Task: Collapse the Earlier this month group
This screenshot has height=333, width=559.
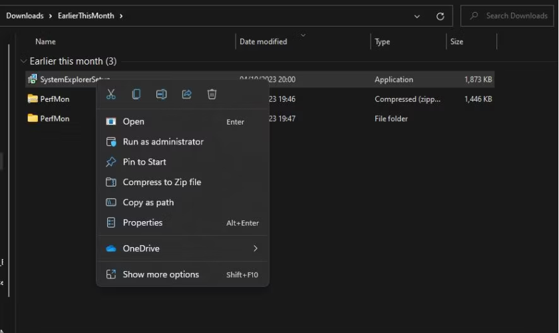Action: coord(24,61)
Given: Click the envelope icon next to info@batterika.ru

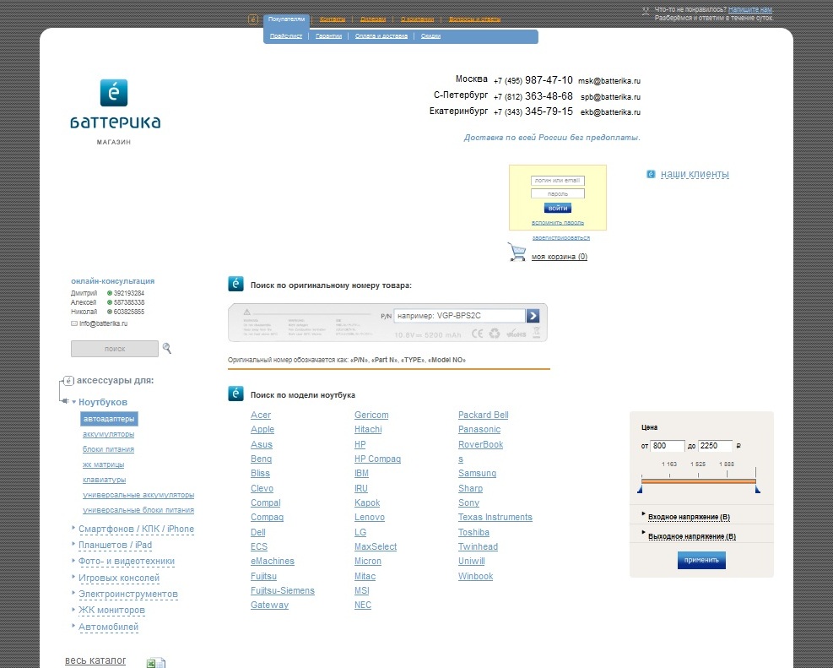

######

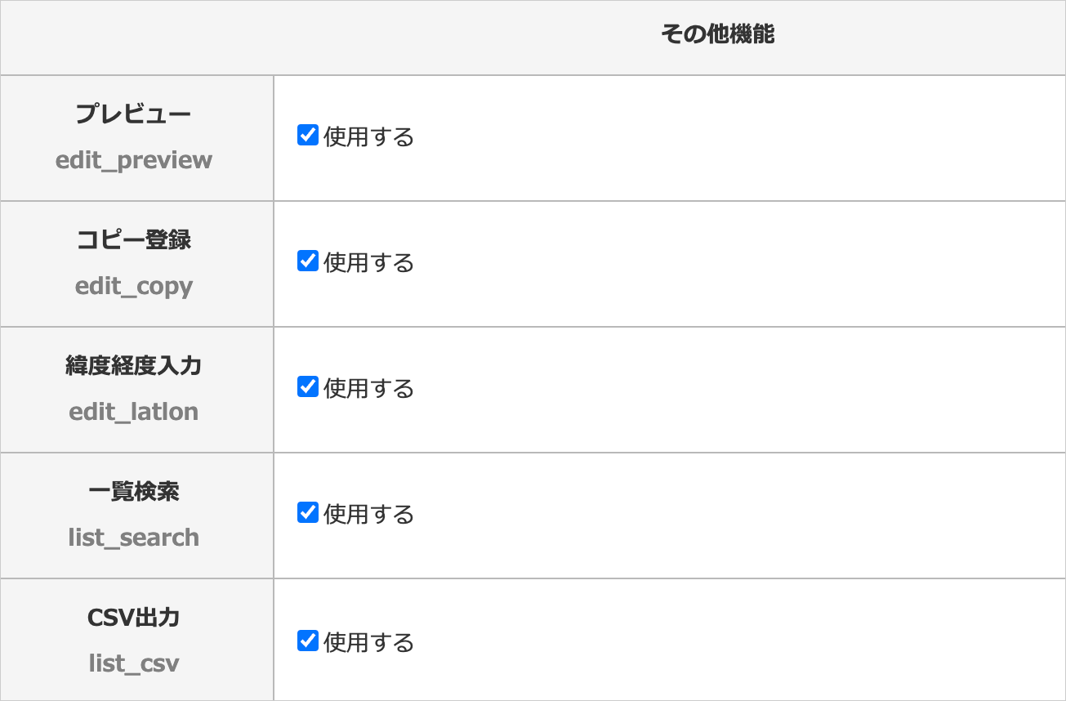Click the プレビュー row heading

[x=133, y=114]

######

- **Exercise brief**: In the material above, which lines fall between the one holding "Task: Collapse the Earlier this month group" and the one holding "Given: Click the", inclusive? Print exactly those, with the pictures left out.

- **Your solution**:
Task: Collapse the Earlier this month group
This screenshot has height=333, width=559.
Action: coord(24,61)
Given: Click the envelope icon next to info@batterika.ru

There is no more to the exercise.